What do these individual components actually bring to the bride who bothers to comply? “Something old” is said to guard against the Evil Eye and ensure the bride’s fertility. “Something new” is presumably a celebration of a bright future. “Something borrowed”, ideally from a married friend, brings some of their good fortune to the new couple. And “something blue” is another defence against the Evil Eye, because you can never be too careful.
Brides wanting to be real sticklers for tradition should also incorporate an often-forgotten part of the rhyme, which suggests a “sixpence in her shoe”. Although that may make walking down the aisle (and dancing the night away) slightly uncomfortable.
What about the ritual of the groom carrying the bride across the threshold to ward off bad luck? More than 16% of the people asked in the survey agreed that it’s the right thing to do, which means a good number of guys squatting hard in the gym are probably visualising the big moment in their minds (and could explain the incredibly stressed facial expressions they’re pulling).
Interestingly, though, this particular tradition may have a very dark origin. It’s been linked by some to the Abduction of the Sabine Women, a yarn from ancient mythology. It tells of how early Romans, concerned that they didn’t have enough women within their community to procreate with and grow their population, decided to solve the problem by kidnapping females from neighbouring towns, carrying them to their new lives in Rome. However, in his book Marriage Customs of the World, author George Monger points out that the threshold ritual “may be more related to wedding traditions in which the bride makes a show of reluctance and modesty with no unseemly haste to break away from her family”.
Some other wedding superstitions are far less popular. For example, the survey tells us that only around 6% of people believe in the one about how seeing a pregnant woman before a wedding brings bad luck. And just under 7% think a spider on the wedding dress is a harbinger of good fortune.
There are all country-wide percentages, but the survey has also shown that belief in wedding traditions varies from region to region. For example, going by the statistics, it seems people in Northern Ireland are the most keen on the bride and groom not seeing each other before tying the knot, with almost 53% of people saying yes to the idea. Compare that to Wales, where only 36% of those polled think it’s important.

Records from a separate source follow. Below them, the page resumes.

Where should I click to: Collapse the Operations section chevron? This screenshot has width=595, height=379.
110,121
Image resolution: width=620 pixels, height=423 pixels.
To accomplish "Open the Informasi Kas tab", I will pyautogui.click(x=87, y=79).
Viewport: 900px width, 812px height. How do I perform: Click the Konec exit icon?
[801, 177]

On the other hand, people in Northern Ireland happen to be the least interested of all Brits in the “something old, something new” superstition, which polled at only 29%. This belief was most popular in South-West England, with just over 44% giving it the nod.
Is there a gender split when it comes to ensuring good fortune on the big day? A little. Similar proportions of men and women think the bride and groom should keep away from each other prior to the ceremony, but there’s more of a gulf when it comes to “something old, something new”. Only 30% of men think it’s a must, compared to over 51% of women.
A fascinating fact flung up by the survey is the disparity in superstitious views between those who are married, and those who have remarried after a divorce. The latter are far less likely to be believers, with only 25% thinking the bride and groom should stay apart pre-ceremony, or that “something old, something new” is important. By contrast, those who’ve only married once (and are still married) are far more likely to support these two conventions (47% and 46% respectively). =
It’s unsurprising to see that people in some of the most superstitious hotspots in the UK have a lot of time for wedding traditions. For example, according to the survey, Bristol is the most superstitious city in the UK, with 80% of the people polled saying they’re believers, and 50% of Bristolians believing in “something old, something new”. That’s 8% more than the national average for that belief. On the other hand, only 34% of Bristolians think the bride and groom should stay apart before the ceremony, which is a lower proportion than people in many other cities. That’s a statistical glitch that defies rational explanation – rather like superstitions in general, then.